_Supplied data_
· · · · · · ·

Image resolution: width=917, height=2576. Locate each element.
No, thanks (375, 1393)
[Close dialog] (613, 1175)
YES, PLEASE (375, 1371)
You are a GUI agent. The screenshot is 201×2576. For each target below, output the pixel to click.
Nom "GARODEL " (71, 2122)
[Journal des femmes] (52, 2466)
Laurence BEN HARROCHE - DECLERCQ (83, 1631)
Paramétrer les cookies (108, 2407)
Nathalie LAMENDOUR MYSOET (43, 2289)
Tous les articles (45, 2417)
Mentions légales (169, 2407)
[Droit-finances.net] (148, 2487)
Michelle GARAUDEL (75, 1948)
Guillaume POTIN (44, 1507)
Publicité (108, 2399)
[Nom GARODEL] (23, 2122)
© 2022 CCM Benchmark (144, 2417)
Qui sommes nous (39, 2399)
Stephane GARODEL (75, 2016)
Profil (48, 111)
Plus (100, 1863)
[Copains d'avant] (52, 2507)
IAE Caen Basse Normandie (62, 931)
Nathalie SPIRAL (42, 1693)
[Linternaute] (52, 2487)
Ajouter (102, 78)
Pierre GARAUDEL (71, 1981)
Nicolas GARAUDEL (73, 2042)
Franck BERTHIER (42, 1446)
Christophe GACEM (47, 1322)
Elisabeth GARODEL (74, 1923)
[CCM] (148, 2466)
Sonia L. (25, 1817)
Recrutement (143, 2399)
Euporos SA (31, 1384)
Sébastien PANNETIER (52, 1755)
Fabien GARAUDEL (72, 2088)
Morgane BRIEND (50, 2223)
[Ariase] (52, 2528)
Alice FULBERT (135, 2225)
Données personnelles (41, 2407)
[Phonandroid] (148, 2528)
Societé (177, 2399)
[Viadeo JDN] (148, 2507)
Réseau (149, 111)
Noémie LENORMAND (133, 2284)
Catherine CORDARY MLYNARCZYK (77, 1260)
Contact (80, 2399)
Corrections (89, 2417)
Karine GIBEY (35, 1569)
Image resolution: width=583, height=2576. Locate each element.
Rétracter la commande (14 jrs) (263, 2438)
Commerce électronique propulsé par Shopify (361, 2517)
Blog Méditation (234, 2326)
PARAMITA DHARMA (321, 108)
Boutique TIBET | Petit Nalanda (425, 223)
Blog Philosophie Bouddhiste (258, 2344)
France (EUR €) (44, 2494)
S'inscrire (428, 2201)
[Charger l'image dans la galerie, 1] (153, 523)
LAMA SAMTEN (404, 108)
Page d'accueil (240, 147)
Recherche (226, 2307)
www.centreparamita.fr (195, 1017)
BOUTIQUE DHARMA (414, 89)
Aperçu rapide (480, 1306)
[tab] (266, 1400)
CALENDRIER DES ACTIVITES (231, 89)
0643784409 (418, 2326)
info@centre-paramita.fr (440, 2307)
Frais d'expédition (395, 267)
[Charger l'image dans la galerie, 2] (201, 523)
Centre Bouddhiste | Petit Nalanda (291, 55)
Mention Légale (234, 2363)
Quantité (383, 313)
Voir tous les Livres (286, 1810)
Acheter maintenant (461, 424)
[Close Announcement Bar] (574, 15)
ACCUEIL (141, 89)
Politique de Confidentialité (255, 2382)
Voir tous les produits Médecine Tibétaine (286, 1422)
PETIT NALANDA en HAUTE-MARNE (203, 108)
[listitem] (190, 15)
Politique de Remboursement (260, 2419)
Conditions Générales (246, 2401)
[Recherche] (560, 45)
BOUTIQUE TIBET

· · · · · · ·

_Task instructions_
Reproduce the whole listing word for word.

_Response area_
Image resolution: width=917, height=2576. Locate each element.
No, thanks (375, 1393)
[Close dialog] (613, 1175)
YES, PLEASE (375, 1371)
You are a GUI agent. The screenshot is 201×2576. For each target below, output the pixel to click.
Nom "GARODEL " (71, 2122)
[Journal des femmes] (52, 2466)
Laurence BEN HARROCHE - DECLERCQ (83, 1631)
Paramétrer les cookies (108, 2407)
Nathalie LAMENDOUR MYSOET (43, 2289)
Tous les articles (45, 2417)
Mentions légales (169, 2407)
[Droit-finances.net] (148, 2487)
Michelle GARAUDEL (75, 1948)
Guillaume POTIN (44, 1507)
Publicité (108, 2399)
[Nom GARODEL] (23, 2122)
© 2022 CCM Benchmark (144, 2417)
Qui sommes nous (39, 2399)
Stephane GARODEL (75, 2016)
Profil (48, 111)
Plus (100, 1863)
[Copains d'avant] (52, 2507)
IAE Caen Basse Normandie (62, 931)
Nathalie SPIRAL (42, 1693)
[Linternaute] (52, 2487)
Ajouter (102, 78)
Pierre GARAUDEL (71, 1981)
Nicolas GARAUDEL (73, 2042)
Franck BERTHIER (42, 1446)
Christophe GACEM (47, 1322)
Elisabeth GARODEL (74, 1923)
[CCM] (148, 2466)
Sonia L. (25, 1817)
Recrutement (143, 2399)
Euporos SA (31, 1384)
Sébastien PANNETIER (52, 1755)
Fabien GARAUDEL (72, 2088)
Morgane BRIEND (50, 2223)
[Ariase] (52, 2528)
Alice FULBERT (135, 2225)
Données personnelles (41, 2407)
[Phonandroid] (148, 2528)
Societé (177, 2399)
[Viadeo JDN] (148, 2507)
Réseau (149, 111)
Noémie LENORMAND (133, 2284)
Catherine CORDARY MLYNARCZYK (77, 1260)
Contact (80, 2399)
Corrections (89, 2417)
Karine GIBEY (35, 1569)
Image resolution: width=583, height=2576. Locate each element.
Rétracter la commande (14 jrs) (263, 2438)
Commerce électronique propulsé par Shopify (361, 2517)
Blog Méditation (234, 2326)
PARAMITA DHARMA (321, 108)
Boutique TIBET | Petit Nalanda (425, 223)
Blog Philosophie Bouddhiste (258, 2344)
France (EUR €) (44, 2494)
S'inscrire (428, 2201)
[Charger l'image dans la galerie, 1] (153, 523)
LAMA SAMTEN (404, 108)
Page d'accueil (240, 147)
Recherche (226, 2307)
www.centreparamita.fr (195, 1017)
BOUTIQUE DHARMA (414, 89)
Aperçu rapide (480, 1306)
[tab] (266, 1400)
CALENDRIER DES ACTIVITES (231, 89)
0643784409 (418, 2326)
info@centre-paramita.fr (440, 2307)
Frais d'expédition (395, 267)
[Charger l'image dans la galerie, 2] (201, 523)
Centre Bouddhiste | Petit Nalanda (291, 55)
Mention Légale (234, 2363)
Quantité (383, 313)
Voir tous les Livres (286, 1810)
Acheter maintenant (461, 424)
[Close Announcement Bar] (574, 15)
ACCUEIL (141, 89)
Politique de Confidentialité (255, 2382)
Voir tous les produits Médecine Tibétaine (286, 1422)
PETIT NALANDA en HAUTE-MARNE (203, 108)
[listitem] (190, 15)
Politique de Remboursement (260, 2419)
Conditions Générales (246, 2401)
[Recherche] (560, 45)
BOUTIQUE TIBET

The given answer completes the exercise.